The present invention also concerns a search engine for supporting and implementing the method in information access or search systems, wherein the search engine is applied to accessing, searching, retrieving and analyzing information from content or document repositories available over data communication networks, including extranets and intranets, and presenting search and analysis results for end users, wherein the search engine comprises at least a core search engine, a content application programming interface (content API) connected to the at least one core search engine via content analysis stage, and a query application programming interface (query API) connected to said at least one core search engine via respective query analysis and result analysis stages.

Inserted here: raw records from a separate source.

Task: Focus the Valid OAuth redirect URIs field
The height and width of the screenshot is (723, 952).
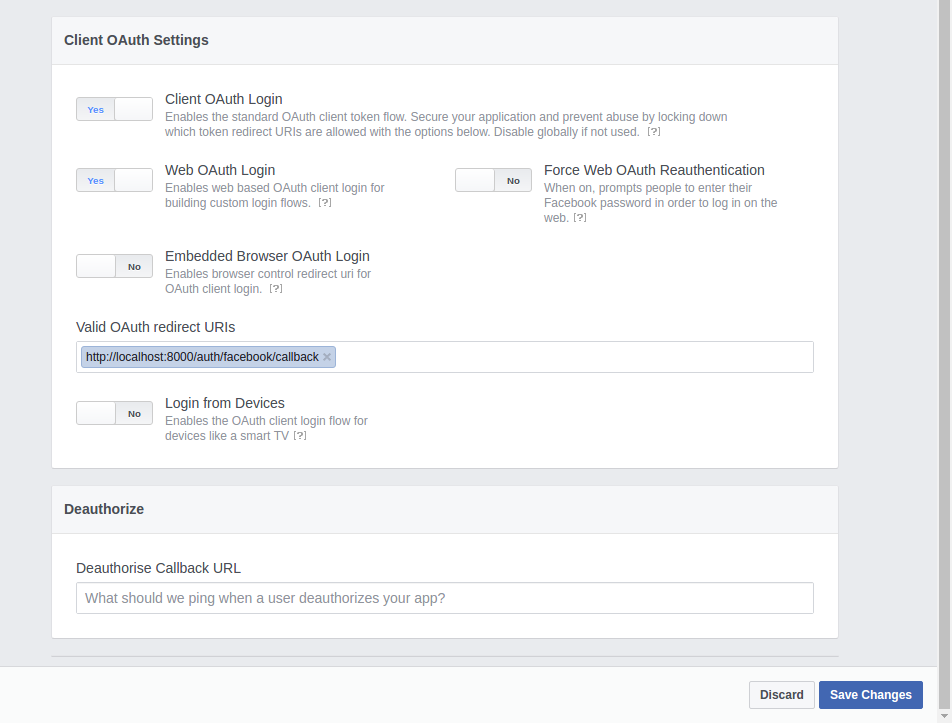Action: pos(570,357)
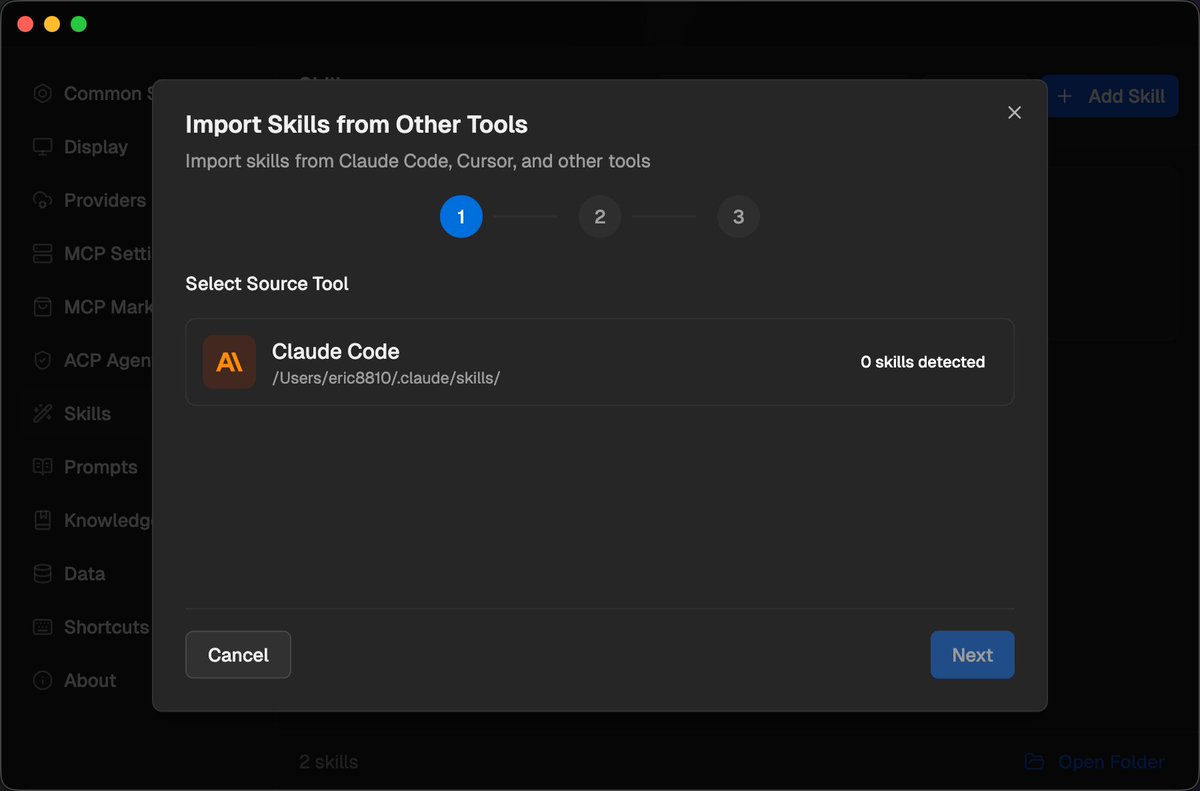Click the Providers sidebar icon

click(x=42, y=200)
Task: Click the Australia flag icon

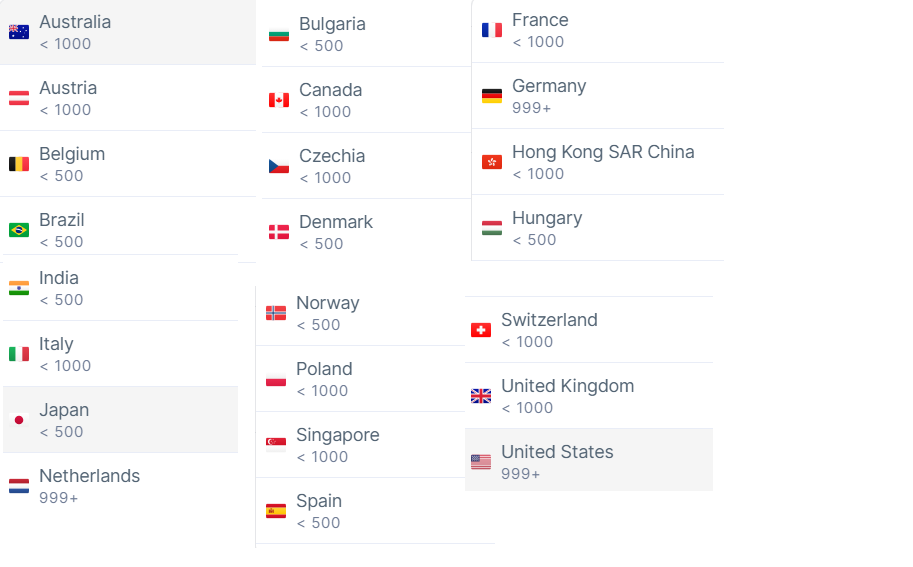Action: 19,32
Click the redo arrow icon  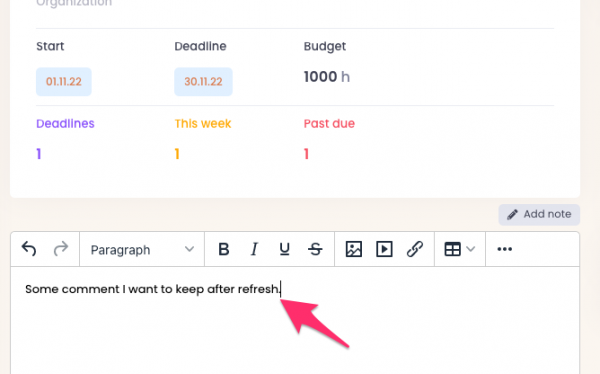coord(60,249)
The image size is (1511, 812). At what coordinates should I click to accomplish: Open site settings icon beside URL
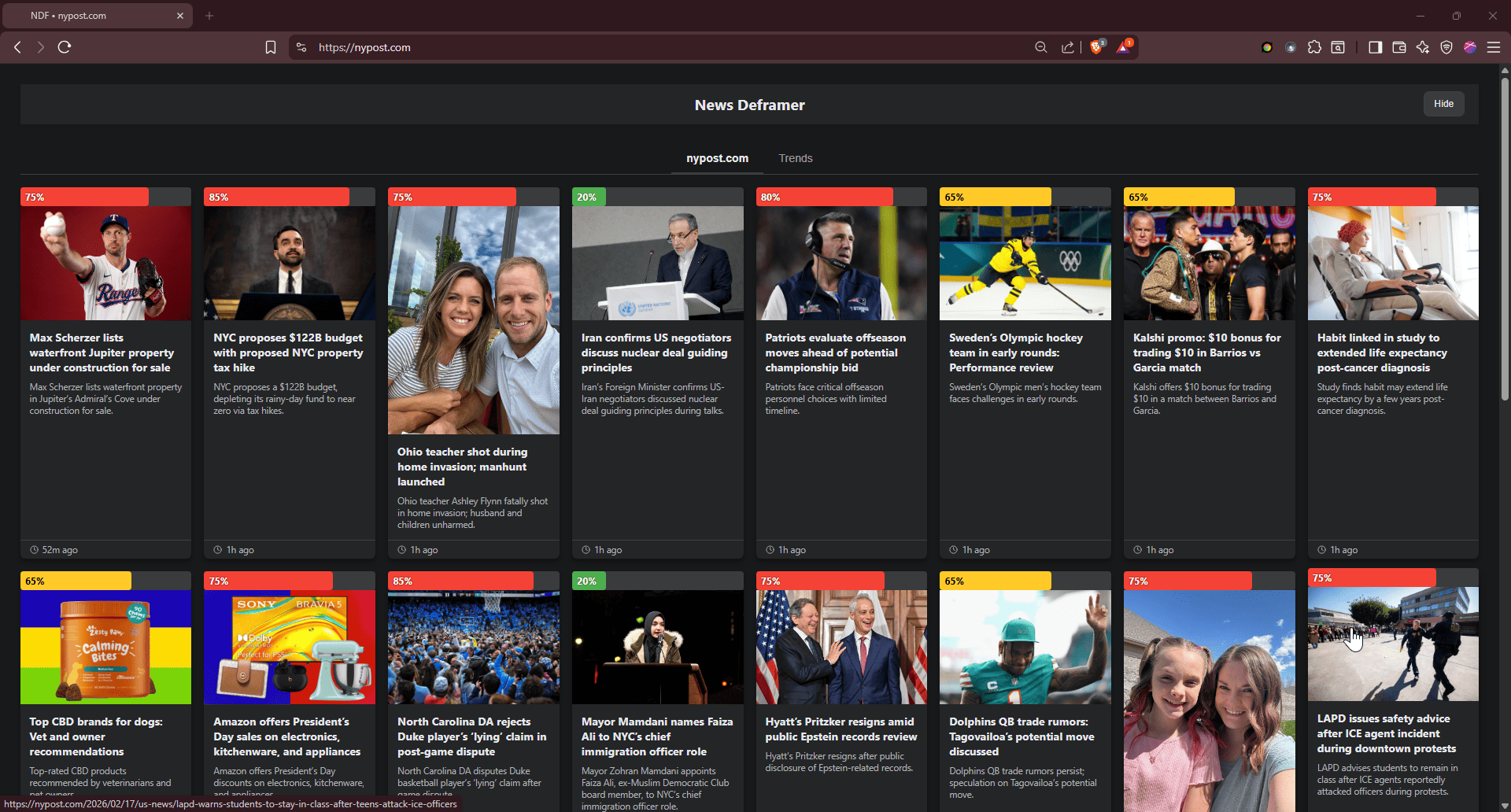(x=301, y=47)
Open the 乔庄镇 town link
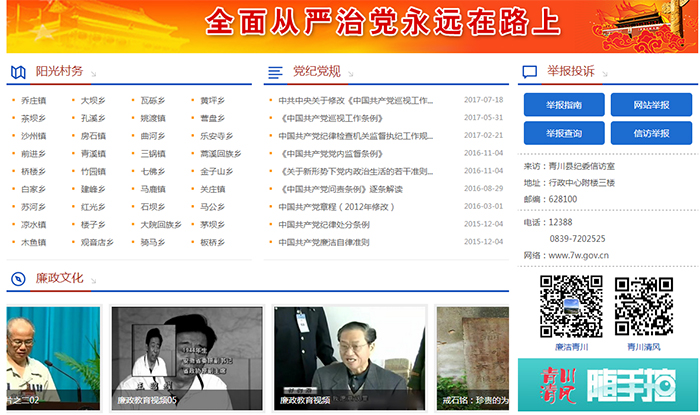 point(33,101)
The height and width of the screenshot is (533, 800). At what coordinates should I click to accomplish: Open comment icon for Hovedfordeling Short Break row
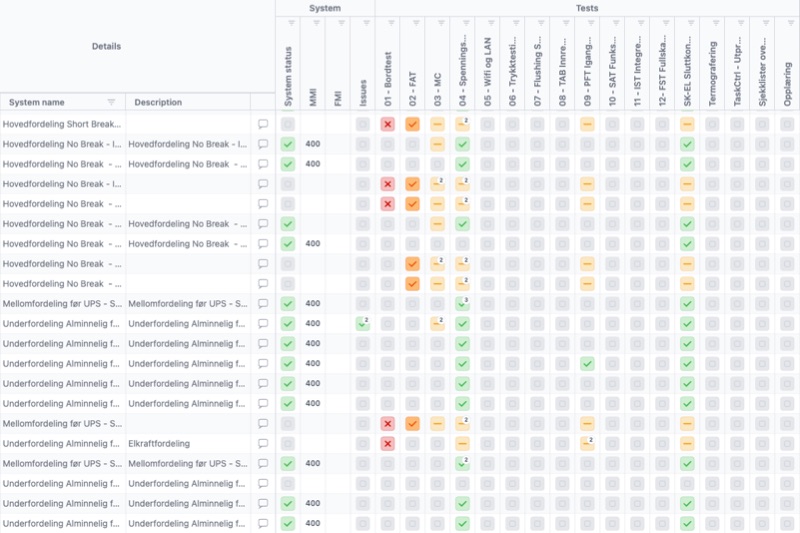pos(263,124)
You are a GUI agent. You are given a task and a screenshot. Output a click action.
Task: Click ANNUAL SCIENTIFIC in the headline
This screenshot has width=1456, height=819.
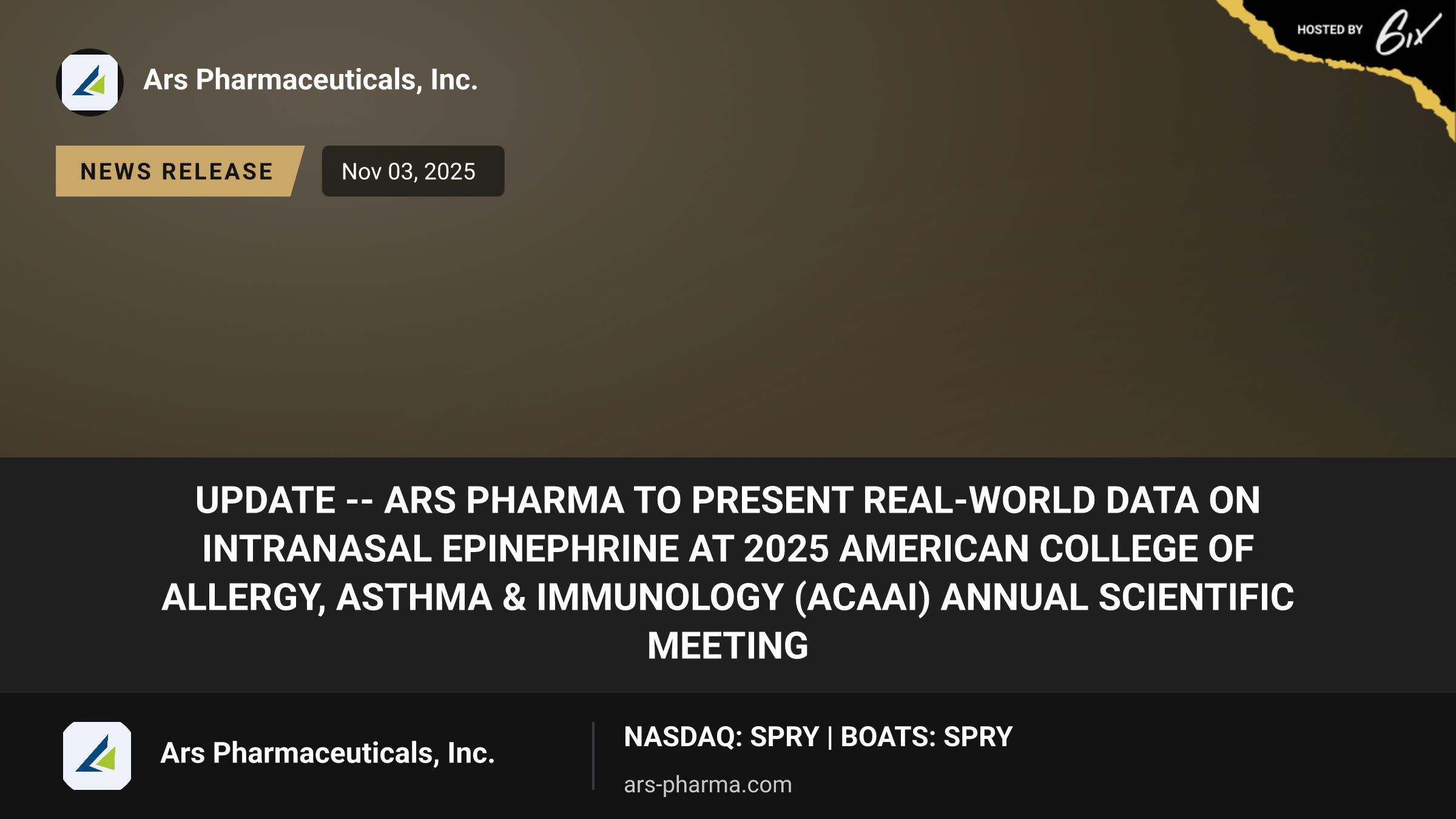pyautogui.click(x=1117, y=598)
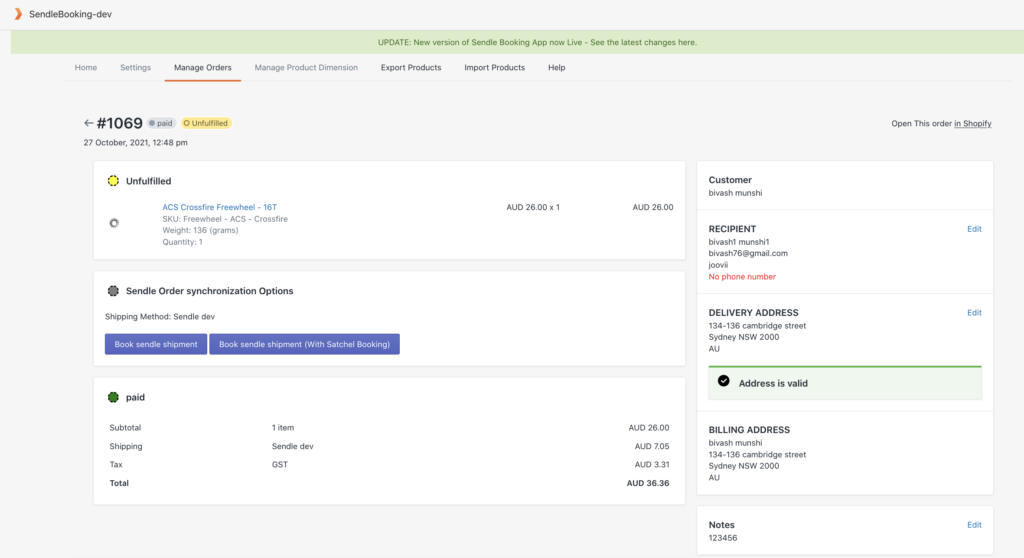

Information retrieval has traditionally involved indexing data from multiple sources. Access control to the documents has been solved by post-filtering the result sets using application programming interface (API) calls towards each source system. This has a severe impact on search latency, and makes efficient deep navigators impossible in practice. Alternatively, the search index has been set up to index access control entries with the documents to mimic the access control mechanisms of the source systems, and the query has been rewritten according to the user's access entitlements. For this solution, only documents from compatible security domains have been allowed in the result sets. Sometimes limited identity mapping mechanisms have been utilized to somewhat support different security domains.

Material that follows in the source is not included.